Incorporated US city

Double Horn is an incorporated city in Burnet County, Texas, United States. Until its incorporation in 2019, Double Horn was part of the community of Spicewood.

==Geography==
Double Horn is located at . It is situated just north of State Highway 71 in southern Burnet County, approximately four miles west-northwest of Spicewood and five miles southeast of Marble Falls. The nearest major city is Austin, located 26 miles southeast of Double Horn.

===Climate===
The climate in this area is characterized by hot, humid summers and generally mild to cool winters. According to the Köppen climate classification, Double Horn has a humid subtropical climate, Cfa on climate maps.

==History==

The original settlement of Double Horn was established near the headwaters of Double Horn Creek in 1855, with the creek and town named for an incident where a pioneer found the remains of two bucks with interlocked antlers. It had a post office from 1857 to 1911, a school (the Double Horn School), a cotton gin, and two churches. In 1884, the population was 50; by 1896, this population had halved, and by 1936, only the school remained marked on state road maps. Double Horn had completely disappeared from maps as a separate community by the second half of the 20th century. This location is close to a lightly populated ranching area marked on modern topographic maps as Shovel Mountain.

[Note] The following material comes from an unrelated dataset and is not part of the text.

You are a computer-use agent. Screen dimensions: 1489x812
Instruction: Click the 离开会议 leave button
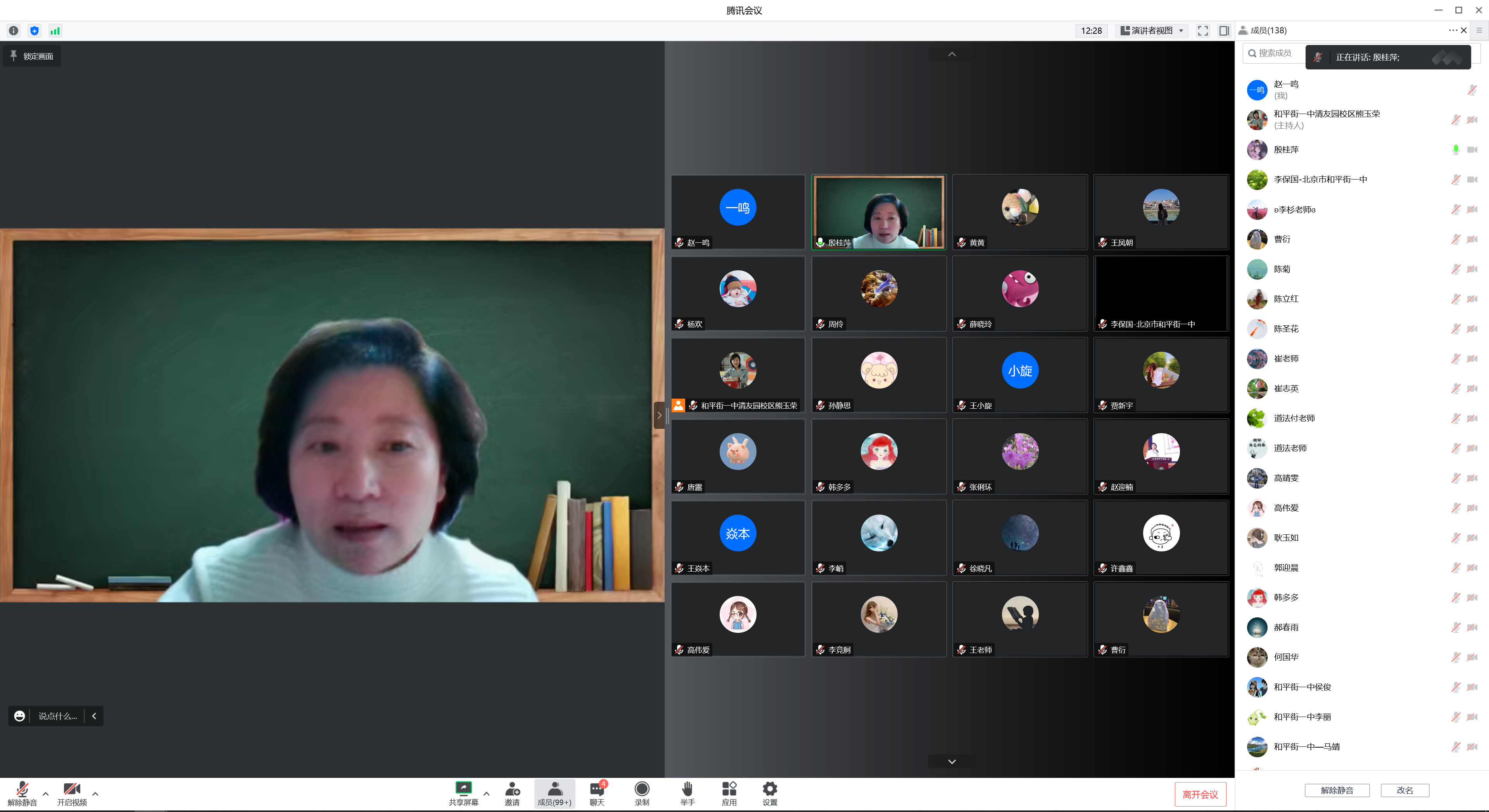[1200, 794]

The modern city of Double Horn, centered on the Double Horn subdivision, voted to incorporate in 2018 by a margin of 75-65, as a direct response to neighborhood concerns about the environmental impact of the nearby Spicewood Crushed Stone Quarry. The city's first mayor (Cathy Sereno), a fire marshal, and five aldermen were elected in February 2019. In response to the incorporation, the office of State Attorney General Ken Paxton sued to challenge the validity of the city's status; this lawsuit was originally dismissed in early April 2019, but that dismissal was overturned in 2020 by a Texas Court of Appeals.

==Education==
Public education in the city of Double Horn is provided by the Marble Falls Independent School District. Zoned campuses include Spicewood Elementary School (kindergarten - grade 5; located in Spicewood), Marble Falls Middle School (grades 6-8), and Marble Falls High School (grades 9-12).

The nearest library is Spicewood Community Library in Spicewood.